A plan for developing Andrews Field as the headquarters of the Continental Air Forces for September 1944 was enacted. (CAF HQ eventually transferred from Andrews to Bolling Field).

=== Post-war radar network planning ===
After a June 1945 meeting with AAF headquarters about air defense, CAF recommended "research and development be undertaken on radar and allied equipment for an air defense system [for] the future threat", e.g., a "radar [with] range of 1,000 miles, [to detect] at an altitude of 200 miles, and at a speed of 1,000 miles per hour". The HQ AAF Director of Operations responded that "until the kind of defense needed to counter future attacks could be determined, AC&W planning would have to be restricted to the use of available radar sets". CAF's January 1946 Radar Defense Report for Continental United States recommended the military characteristics of a post-war Air Defense System "based upon such advanced equipment", and the Plans organization of HQ AAF reminded "the command that radar defense planning had to be based on the available equipment". At the Watson Laboratories in New Jersey, AMC's Electronics Subdivision held a "Manufacturers Conference" on 26–28 June 1946 for planning the "Improved Search Radar".

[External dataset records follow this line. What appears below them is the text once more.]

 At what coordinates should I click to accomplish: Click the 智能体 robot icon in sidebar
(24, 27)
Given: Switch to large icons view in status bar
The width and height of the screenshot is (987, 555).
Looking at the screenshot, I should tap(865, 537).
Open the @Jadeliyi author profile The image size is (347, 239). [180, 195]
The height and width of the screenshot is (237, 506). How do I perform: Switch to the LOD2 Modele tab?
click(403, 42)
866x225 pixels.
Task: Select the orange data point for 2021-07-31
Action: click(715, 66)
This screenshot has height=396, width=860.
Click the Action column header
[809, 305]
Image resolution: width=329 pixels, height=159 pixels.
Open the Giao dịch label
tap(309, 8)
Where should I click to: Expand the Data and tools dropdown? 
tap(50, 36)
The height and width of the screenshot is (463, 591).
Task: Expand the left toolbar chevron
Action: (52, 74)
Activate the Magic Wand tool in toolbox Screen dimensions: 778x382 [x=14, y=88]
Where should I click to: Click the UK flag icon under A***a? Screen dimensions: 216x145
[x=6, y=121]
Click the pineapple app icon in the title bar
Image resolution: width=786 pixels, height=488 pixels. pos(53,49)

=== Air Force separation ===
Planning to reorganize for a separate USAF had begun by fall 1945 Simpson Board to plan "the reorganization of the Army and the Air Force". In January 1946 "Generals Eisenhower and Spaatz agreed on an Air Force organization [composed of] the Strategic Air Command, the Air Defense Command, the Tactical Air Command, the Air Transport Command and the supporting Air Technical Service Command, Air Training Command, the Air University, and the Air Force Center."

==Reorganization==
The Continental Air Forces reorganization began by 31 January 1946 when Abilene Army Airfield was closed. On 16 October 1945 CAF's Muroc Field was transferred from CAF to Air Technical Service Command. Moody Army Airfield transferred to AAF Training Command on 1 November 1945. CAF's Bolling Field was assigned control of Andrews Field on 3 January 1946 and also Richmond Army Air Base on 2 February 1946.

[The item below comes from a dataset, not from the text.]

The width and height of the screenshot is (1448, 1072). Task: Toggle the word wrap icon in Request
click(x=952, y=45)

Tyndall Field transferred quickly to Continental Air Forces on 28 February 1946, then TAC, and the Air University (15 May 1946). CAF had 13 bombardment groups transferred to its numbered air forces just before it was disestablished, e.g., 40th, 44th (2 AF), the 93d, 444th, 448th (became 92d), 449th, 467th (effectively became 301st), 485th, 498th (became 307th), 58th Bombardment Wing, Very Heavy, and 73d Bombardment Wing, Very Heavy.

Interceptor and radar network plans at CAF HQ were passed on to ADC. CAF installations reassigned on 21 March 1946 included Grandview transferred to the Army Division Engineers, Mitchel Field to ADC, and both Tyndall Field and Army Air Base, Knob Knoster, to TAC. After the HQ transfer to SAC on 21 March, numerous CAF airfields transferred to TAC, ADC, and AMC from 23 March 1946 to 16 March 1947:
- Bergstrom Field and Brooks Field (transferred to TAC on 23 March 1946)
- Myrtle Beach AAF (to ADC on 27 March 1946)
- Shaw Army Airfield (ADC on 1 April 1946)
- Blytheville AAF, Dover AAF, March Field, McChord Field, and Pope Field (TAC, 1 April 1946)
- Kirtland Army Air Field (Air Materiel Command, 1 December 1946)
- Bolling Field (Bolling Field Command, 16 December 1946)
- Alamogordo Army Air Field (AMC, 16 March 1947)
- Seymour Johnson Field (closed 23 August 1947)

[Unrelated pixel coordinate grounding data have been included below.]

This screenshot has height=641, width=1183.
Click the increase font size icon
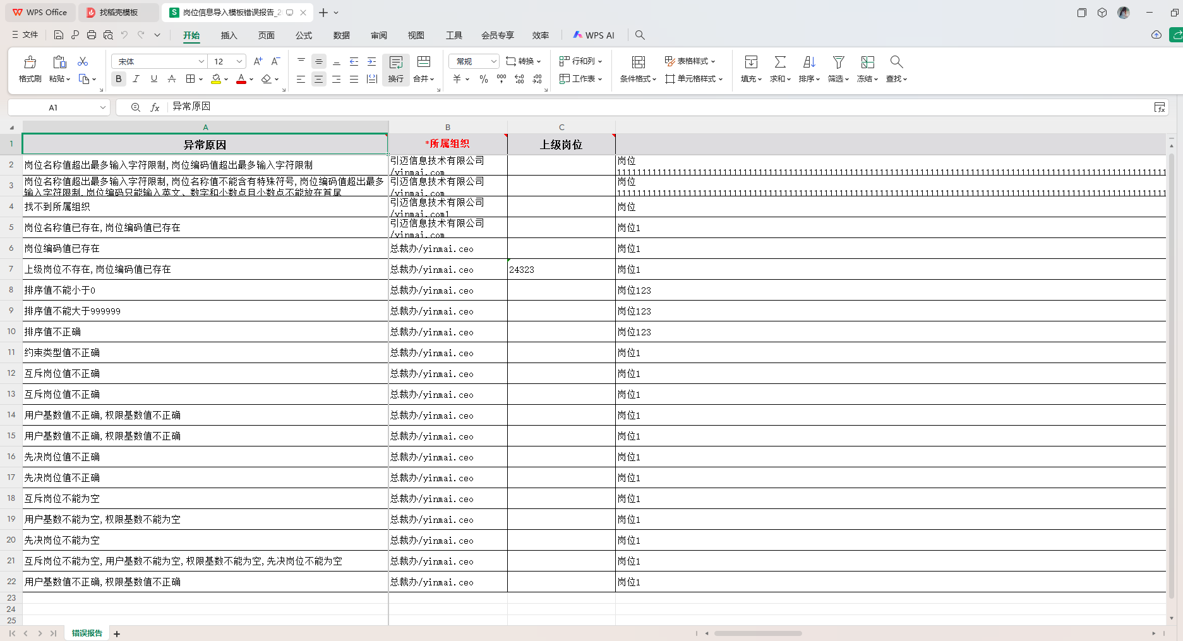[x=258, y=61]
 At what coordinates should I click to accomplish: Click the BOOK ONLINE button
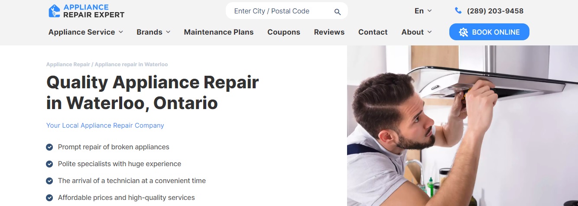tap(489, 32)
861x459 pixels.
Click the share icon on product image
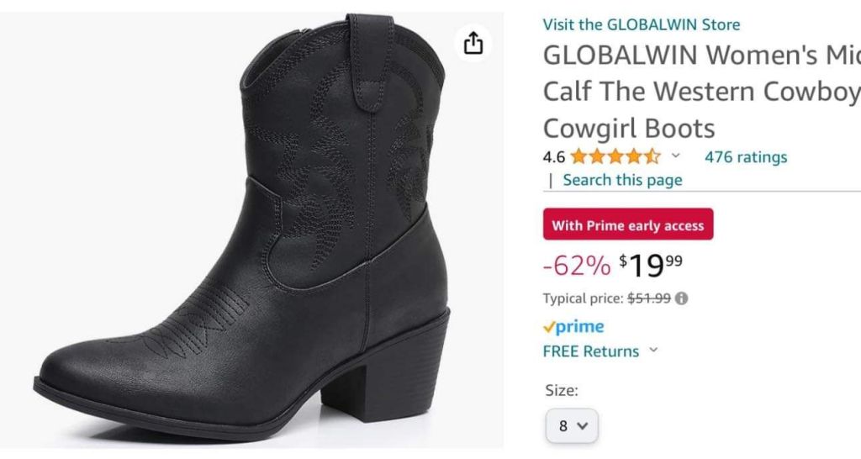click(x=473, y=43)
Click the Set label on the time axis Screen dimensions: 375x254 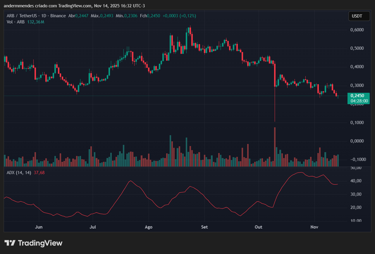coord(204,227)
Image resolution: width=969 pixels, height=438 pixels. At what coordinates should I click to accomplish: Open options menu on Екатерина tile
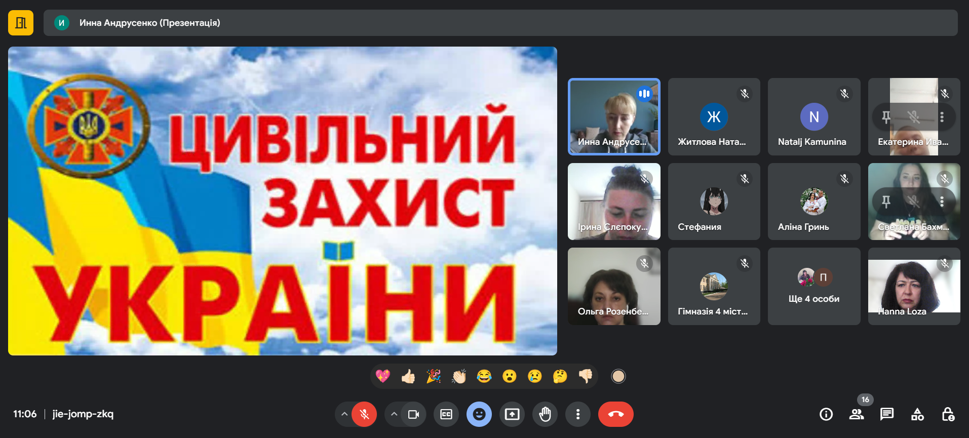coord(942,117)
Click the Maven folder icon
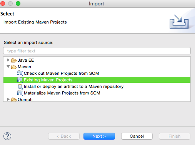This screenshot has width=195, height=145. [14, 67]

Air Defense Command's first Cold War network was the Lashup Radar Network, which was replaced by the Permanent System that included an improved search radar, which had been recommended by CAF. CAF's studies for computerized airborne early warning and control were developed into the 1950s Lincoln Transition System that became the Semi-Automatic Ground Environment.

==Aftermath==
The US Army Air Forces redesignated Continental Air Forces as Strategic Air Command (SAC) on 21 March 1946. SAC was inactivated in 1992.